QUOTED PASSAGE:
Battle of Bang Bo (Zhennan Pass)

Battle of Bang Bo (Zhennan Pass)

Infobox Military Conflict
conflict=Battle of Bang Bo (Zhennan Pass)
partof=Sino-French War, Tonkin campaign


caption=Chinese fortifications at Zhennan Pass
date=24 March 1885
place=Lang Son, Vietnam
casus=
territory=
result=Chinese victory
combatant1=flagicon|France France
combatant2=flagicon|Qing Dynasty China
commander1= François de Négrier
commander2= Pan Dingxin
strength1=1,600 men
strength2=32,000 men
casualties1=70 killed, 188 wounded
casualties2=2,000 to 3,000 killed and wounded
notes=

The Battle of Bang Bo, known in China as the battle of Zhennan Pass (Chinese:鎮南關之役), was an important Chinese victory during the Sino-French War (August 1884–April 1885). The battle, fought on 23 and 24 March 1885 on the Tonkin-Guangxi border, saw the defeat of 1,600 soldiers of General François de Négrier's 2nd Brigade of the Tonkin Expeditionary Corps by a Chinese army of 32,000 men under the command of the Guangxi military commissioner Pan Dingxin (潘鼎新). The battle set the scene for the French retreat from Lang Son on 28 March and the conclusion of the Sino-French War in early April in circumstances of considerable embarrassment for France.

The Tonkin military stalemate, March 1885

On 17 February 1885 General Louis Brière de l'Isle, the general-in-chief of the Tonkin Expeditionary Corps, left Lang Son with Lieutenant-Colonel Laurent Giovanninelli's 1st Brigade to relieve the Siege of Tuyen Quang. On 3 March, at the Battle of Hoa Moc, Giovanninelli's men broke through a formidable Chinese blocking position and relieved the siege. Before his departure Brière de l'Isle ordered General François de Négrier, who remained at Lang Son with the 2nd Brigade, to press on towards the Chinese border and expel the battered remnants of the Guangxi Army from Tonkinese soil. After resupplying the 2nd Brigade with food and ammunition, de Négrier defeated the Guangxi Army at Dong Dang on 23 February and cleared it from Tonkinese territory. For good measure, the French crossed briefly into Guangxi province and blew up the 'Gate of China', an elaborate Chinese customs building on the Tonkin-Guangxi border. They were not strong enough to exploit this victory, however, and the 2nd Brigade returned to Langson at the end of February.

RAW RECORDS:
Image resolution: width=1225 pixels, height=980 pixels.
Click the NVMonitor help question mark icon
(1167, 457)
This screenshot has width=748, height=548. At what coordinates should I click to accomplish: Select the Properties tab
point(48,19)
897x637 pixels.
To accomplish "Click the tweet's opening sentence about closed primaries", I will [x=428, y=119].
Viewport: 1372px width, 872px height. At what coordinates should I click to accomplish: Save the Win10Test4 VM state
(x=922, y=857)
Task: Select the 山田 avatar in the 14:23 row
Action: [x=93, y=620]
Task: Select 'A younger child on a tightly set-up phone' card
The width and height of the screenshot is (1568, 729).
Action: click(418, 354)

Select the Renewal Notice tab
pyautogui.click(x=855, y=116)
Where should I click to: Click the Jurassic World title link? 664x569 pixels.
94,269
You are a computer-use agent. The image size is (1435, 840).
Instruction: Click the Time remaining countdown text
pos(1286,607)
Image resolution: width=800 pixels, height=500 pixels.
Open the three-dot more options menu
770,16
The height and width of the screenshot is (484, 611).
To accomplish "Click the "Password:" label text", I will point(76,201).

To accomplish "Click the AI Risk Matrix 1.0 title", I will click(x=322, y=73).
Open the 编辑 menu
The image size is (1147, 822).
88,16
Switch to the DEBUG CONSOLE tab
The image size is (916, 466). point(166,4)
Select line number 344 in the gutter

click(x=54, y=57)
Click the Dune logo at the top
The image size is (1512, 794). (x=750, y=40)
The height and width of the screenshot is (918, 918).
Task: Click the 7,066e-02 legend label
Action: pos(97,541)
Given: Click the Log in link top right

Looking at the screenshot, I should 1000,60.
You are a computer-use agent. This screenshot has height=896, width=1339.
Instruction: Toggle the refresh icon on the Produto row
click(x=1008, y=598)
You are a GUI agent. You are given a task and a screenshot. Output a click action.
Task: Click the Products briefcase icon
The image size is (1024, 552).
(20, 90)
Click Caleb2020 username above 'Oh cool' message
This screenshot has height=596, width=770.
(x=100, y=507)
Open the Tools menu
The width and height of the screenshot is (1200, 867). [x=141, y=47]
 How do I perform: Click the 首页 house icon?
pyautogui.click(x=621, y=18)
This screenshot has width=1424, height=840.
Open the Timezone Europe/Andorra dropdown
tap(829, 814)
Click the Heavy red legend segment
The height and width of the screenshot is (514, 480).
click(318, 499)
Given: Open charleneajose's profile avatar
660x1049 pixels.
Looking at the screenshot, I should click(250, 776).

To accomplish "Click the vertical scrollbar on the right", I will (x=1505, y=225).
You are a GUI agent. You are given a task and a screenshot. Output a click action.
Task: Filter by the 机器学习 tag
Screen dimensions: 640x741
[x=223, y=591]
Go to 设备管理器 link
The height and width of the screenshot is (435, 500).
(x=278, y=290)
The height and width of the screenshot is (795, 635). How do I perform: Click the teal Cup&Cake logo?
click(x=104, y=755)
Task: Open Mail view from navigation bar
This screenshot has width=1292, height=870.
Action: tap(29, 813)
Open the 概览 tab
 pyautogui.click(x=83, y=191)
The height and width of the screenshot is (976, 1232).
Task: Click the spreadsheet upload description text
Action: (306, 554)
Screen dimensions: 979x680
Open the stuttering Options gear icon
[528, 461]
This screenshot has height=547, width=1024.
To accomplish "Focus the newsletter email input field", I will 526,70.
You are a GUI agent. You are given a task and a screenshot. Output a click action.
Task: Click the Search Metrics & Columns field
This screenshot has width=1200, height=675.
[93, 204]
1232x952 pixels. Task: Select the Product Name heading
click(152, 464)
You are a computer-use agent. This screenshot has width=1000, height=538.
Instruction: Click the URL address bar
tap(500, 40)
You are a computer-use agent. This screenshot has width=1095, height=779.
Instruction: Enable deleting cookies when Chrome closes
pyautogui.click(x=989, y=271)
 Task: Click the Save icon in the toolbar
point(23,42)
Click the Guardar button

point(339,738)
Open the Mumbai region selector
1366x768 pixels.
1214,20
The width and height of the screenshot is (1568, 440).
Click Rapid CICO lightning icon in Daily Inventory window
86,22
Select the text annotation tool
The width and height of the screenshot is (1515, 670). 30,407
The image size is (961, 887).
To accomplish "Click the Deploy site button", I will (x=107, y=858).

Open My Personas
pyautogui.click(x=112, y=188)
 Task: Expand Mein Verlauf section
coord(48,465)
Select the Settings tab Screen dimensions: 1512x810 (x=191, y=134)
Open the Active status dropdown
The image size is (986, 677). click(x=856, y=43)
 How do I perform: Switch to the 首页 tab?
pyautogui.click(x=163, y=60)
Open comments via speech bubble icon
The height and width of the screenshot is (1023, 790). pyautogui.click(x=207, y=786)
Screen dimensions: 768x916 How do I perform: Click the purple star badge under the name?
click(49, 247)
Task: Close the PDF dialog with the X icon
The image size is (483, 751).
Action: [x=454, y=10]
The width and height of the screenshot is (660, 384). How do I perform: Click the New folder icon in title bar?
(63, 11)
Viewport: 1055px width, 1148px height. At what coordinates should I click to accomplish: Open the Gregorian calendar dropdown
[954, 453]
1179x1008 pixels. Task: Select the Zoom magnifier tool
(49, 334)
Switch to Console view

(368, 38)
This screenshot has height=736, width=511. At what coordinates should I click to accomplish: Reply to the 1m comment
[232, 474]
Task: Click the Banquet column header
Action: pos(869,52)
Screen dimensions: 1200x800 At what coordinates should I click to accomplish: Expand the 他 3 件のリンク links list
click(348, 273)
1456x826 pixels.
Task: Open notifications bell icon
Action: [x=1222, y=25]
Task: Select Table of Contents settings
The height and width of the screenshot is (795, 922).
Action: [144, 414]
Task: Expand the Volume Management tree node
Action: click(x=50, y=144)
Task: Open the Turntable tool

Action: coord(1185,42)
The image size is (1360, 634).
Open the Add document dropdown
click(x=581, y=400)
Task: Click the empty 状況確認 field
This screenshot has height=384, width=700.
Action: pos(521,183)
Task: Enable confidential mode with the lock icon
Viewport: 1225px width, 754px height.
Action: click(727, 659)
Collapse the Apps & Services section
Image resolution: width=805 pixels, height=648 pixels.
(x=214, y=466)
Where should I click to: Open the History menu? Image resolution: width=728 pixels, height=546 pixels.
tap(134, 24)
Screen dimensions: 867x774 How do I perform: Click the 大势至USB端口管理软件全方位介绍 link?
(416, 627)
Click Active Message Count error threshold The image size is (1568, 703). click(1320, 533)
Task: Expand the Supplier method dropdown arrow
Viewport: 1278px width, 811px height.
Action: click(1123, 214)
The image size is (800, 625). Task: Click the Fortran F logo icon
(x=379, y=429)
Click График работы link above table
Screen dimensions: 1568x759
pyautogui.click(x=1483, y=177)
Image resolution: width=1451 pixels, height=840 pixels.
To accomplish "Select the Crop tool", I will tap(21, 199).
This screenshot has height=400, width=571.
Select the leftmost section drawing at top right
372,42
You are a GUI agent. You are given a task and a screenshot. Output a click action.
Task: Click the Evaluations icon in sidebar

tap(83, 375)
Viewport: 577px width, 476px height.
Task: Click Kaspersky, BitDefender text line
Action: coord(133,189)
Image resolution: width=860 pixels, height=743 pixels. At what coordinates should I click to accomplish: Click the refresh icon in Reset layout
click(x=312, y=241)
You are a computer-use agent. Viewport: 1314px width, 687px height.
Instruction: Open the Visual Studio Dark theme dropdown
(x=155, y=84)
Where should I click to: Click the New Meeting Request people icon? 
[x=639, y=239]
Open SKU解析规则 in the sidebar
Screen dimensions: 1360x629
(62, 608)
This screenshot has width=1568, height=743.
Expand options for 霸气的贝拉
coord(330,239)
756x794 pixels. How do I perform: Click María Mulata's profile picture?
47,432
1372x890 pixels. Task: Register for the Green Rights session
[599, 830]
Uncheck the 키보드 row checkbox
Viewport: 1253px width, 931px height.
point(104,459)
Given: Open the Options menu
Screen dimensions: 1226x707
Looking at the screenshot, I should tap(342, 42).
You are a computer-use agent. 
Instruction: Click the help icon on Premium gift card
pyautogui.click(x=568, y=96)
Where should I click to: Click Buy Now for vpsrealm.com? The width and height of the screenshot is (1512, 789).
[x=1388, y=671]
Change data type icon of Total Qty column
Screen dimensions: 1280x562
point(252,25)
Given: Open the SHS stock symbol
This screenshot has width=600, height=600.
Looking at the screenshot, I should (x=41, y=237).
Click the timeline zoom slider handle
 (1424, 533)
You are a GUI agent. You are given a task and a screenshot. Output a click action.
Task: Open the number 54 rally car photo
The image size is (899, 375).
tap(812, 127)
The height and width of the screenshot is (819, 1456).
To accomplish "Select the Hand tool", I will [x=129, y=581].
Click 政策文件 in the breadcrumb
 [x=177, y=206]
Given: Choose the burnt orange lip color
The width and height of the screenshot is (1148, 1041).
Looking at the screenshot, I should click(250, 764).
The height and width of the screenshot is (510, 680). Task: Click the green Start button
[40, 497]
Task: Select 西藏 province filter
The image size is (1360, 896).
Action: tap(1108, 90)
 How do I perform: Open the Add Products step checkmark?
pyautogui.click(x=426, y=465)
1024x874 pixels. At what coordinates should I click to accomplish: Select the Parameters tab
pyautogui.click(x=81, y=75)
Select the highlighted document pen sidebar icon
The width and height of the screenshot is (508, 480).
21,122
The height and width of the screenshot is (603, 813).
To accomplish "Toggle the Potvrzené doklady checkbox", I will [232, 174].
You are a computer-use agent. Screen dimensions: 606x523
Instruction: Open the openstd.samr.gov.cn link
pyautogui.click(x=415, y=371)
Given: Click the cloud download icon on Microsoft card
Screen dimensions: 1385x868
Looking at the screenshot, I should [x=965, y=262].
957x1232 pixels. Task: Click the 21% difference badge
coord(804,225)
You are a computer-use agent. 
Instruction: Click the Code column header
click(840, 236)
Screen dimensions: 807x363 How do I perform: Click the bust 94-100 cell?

CHALLENGES:
a - From the listing, copy the part that opens with the line containing "Where should I click to: Click Buy" and closes with the line containing "Looking at the screenshot, I should click(250, 764).".
b - Proceed with the text about the Battle of Bang Bo, picking up after its last sentence.
The listing is unrelated to the text about the Battle of Bang Bo.

OUTPUTS BY TASK:
a -
Where should I click to: Click Buy Now for vpsrealm.com? The width and height of the screenshot is (1512, 789).
[x=1388, y=671]
Change data type icon of Total Qty column
Screen dimensions: 1280x562
point(252,25)
Given: Open the SHS stock symbol
This screenshot has width=600, height=600.
Looking at the screenshot, I should (x=41, y=237).
Click the timeline zoom slider handle
 (1424, 533)
You are a GUI agent. You are given a task and a screenshot. Output a click action.
Task: Open the number 54 rally car photo
The image size is (899, 375).
tap(812, 127)
The height and width of the screenshot is (819, 1456).
To accomplish "Select the Hand tool", I will [x=129, y=581].
Click 政策文件 in the breadcrumb
 [x=177, y=206]
Given: Choose the burnt orange lip color
The width and height of the screenshot is (1148, 1041).
Looking at the screenshot, I should click(250, 764).

b -
By early March, in the wake of the French victories at Hoa Moc and Dong Dang, the military situation in Tonkin had reached a temporary stalemate. Giovanninelli's 1st Brigade faced Tang Jingsong's Yunnan Army around Hung Hoa and Tuyen Quang, while de Négrier's 2nd Brigade at Lang Son faced Pan Dingxin's Guangxi Army. Neither Chinese army had any realistic prospect of launching an offensive for several weeks, while the two French brigades that had jointly captured Lang Son in February were not strong enough to inflict a decisive defeat on either Chinese army separately. [Huard, "La guerre du Tonkin", 499–504 and 661–3; Lecomte, "Lang-Son", 408–15; Thomazi, "Histoire militaire de l’Indochine française", 110–11; Thomazi, "La conquête de l’Indochine", 250–2] Brière de l'Isle and de Négrier examined the possibility of crossing into Guangxi with the 2nd Brigade to capture the major Chinese military depot at Longzhou, but on 17 March Brière de l'Isle advised the army ministry in Paris that such an operation was beyond their strength. Substantial French reinforcements reached Tonkin in the middle of March, giving Brière de l'Isle a brief opportunity to break the stalemate. He moved the bulk of the reinforcements to Hung Hoa to reinforce the 1st Brigade, intending to attack the Yunnan Army and drive it back beyond Yen Bay. While he and Giovanninelli drew up plans for a western offensive, he ordered de Négrier to keep the Chinese in respect around Lang Son.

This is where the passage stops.